With their rigorous physical training in the Suzuki method and their use of the Viewpoints technique, which was, in fact, developed for dancers, the SITI members are an ideal match for the grace and physical prowess of the Bill T. Jones dancers. Having so powerful a combination of performative bodies immediately ignites the stage with a profound electrical current. The group functions as one ensemble, at times coming together in a beautiful physical chorus of bodily expression, at others splitting into solos or duets to explore particular elements of the narrative and the ideas contained in the various verbatim texts. The stage is constantly flooded by these bodies, captured in pools of white light, silhouetted against the backdrop, undulating in choreographed waves. The combination of the physical and vocal storytelling ability of the SITI Company and the elegance of the dancers is simply sublime. The overall effect can only be described as precise physical poetry.

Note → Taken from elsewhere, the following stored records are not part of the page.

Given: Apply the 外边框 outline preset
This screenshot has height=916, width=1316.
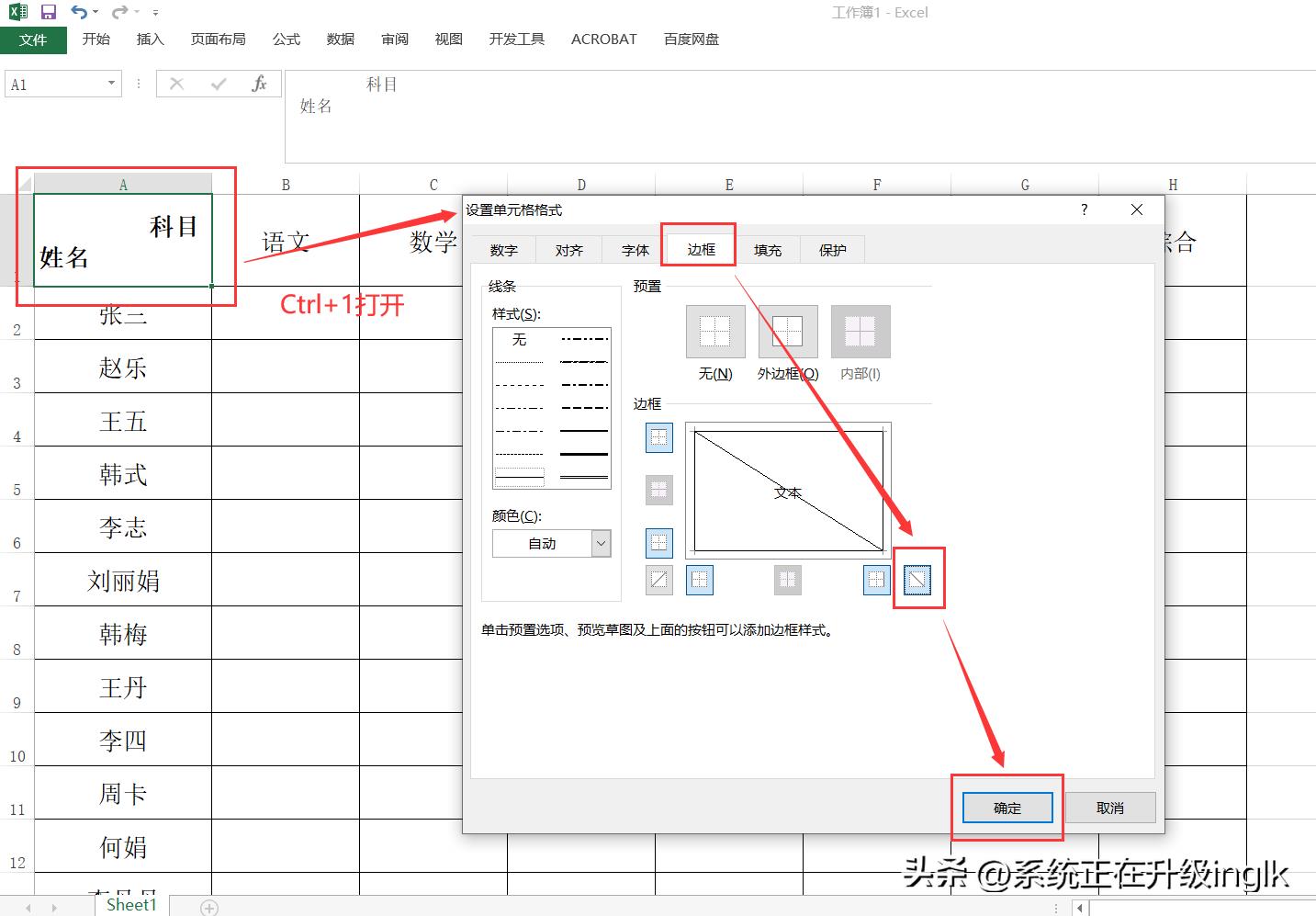Looking at the screenshot, I should click(787, 332).
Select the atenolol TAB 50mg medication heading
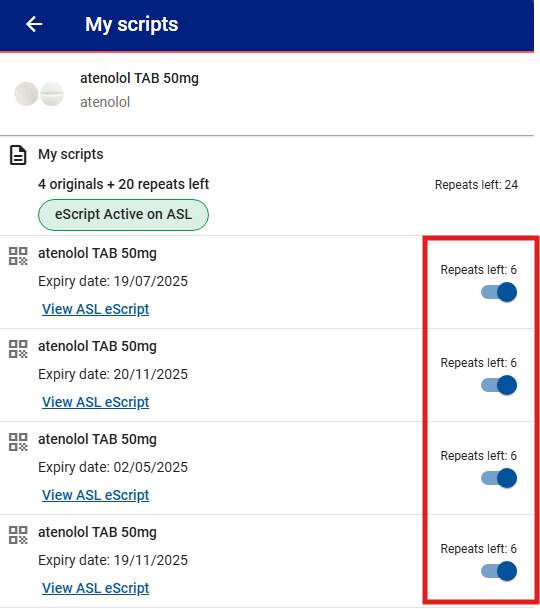The image size is (540, 609). coord(139,78)
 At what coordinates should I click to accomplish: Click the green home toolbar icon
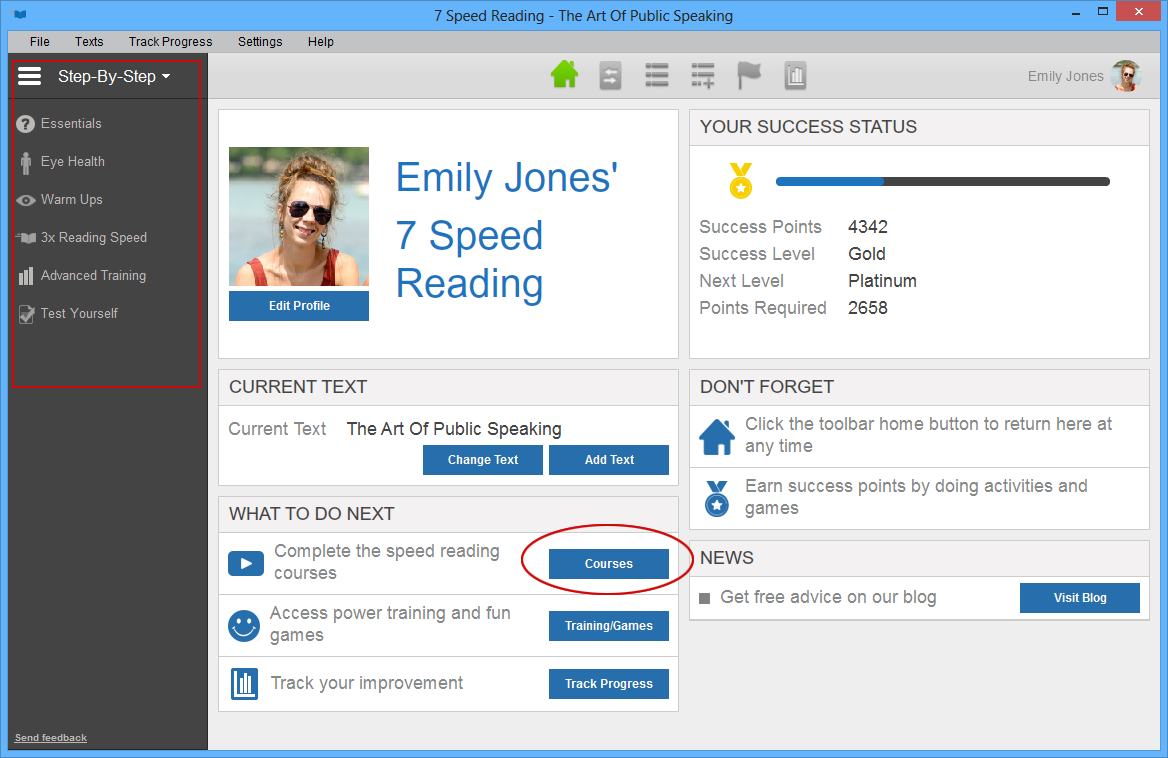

Bill T. Jones and Janet Wong’s choreography is magnificent. The dancers do not leap so much as instantly appear from thin air. Featuring elements of classical ballet, Jazz Age swing and contemporary dance, the work is a statement on the evolution of modern dance. Moreover, the repetition of physical motifs, both between the dancers and the SITI members and throughout the piece, unites the performance in one brilliant choreographic statement. James Schuette’s costume design stitches the performers into a muted palette that is both timeless and visually compelling. Finally, Robert Wiezel’s lighting design is supreme, allowing him to freeze time and suggest locations from the plains of war to the streets of Paris.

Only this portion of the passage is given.